The apparatus provides the operator with direct visual
feedback without requiring any disturbances in the condition
of the well (i.e. displacement of fluid and cleaning).
Accordingly, use of the apparatus will entail a great
reduction in labour and cost with a view to intervention
lo operations. The possibility of receiving quick and realistic
feedback represents an important advantage over prior art.
The apparatus also provides the possibility of gathering
spectral energy information from the incoming photons 4.

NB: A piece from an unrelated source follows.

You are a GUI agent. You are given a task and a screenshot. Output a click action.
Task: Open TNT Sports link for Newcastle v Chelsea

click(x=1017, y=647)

These photons 4 contain information regarding the electronic
energy level of the atoms in the target object. Thus, the
acquired data can be compared with known material data. This
means that an operator of the equipment according to the
invention can point and click on the target object such as it
appears in the generated images and by so doing, obtain
information regarding the material to be examined, such as
scale (contamination), reservoir structure inspection, the
effect of perforations and more.
Such information may be of inestimable value to operators who
wish to know the composition of such materials without having
to bring them up to the surface for a closer examination and
laboratory testing. This may also be of particular benefit
prior to a scale clean-up, where the likelihood of
radioactive scale residue being brought to the surface is
high. The apparatus allows such scale to be examined prior to
cleaning up, so that the operator can prepare the receiving
area in accordance with the nature of the material.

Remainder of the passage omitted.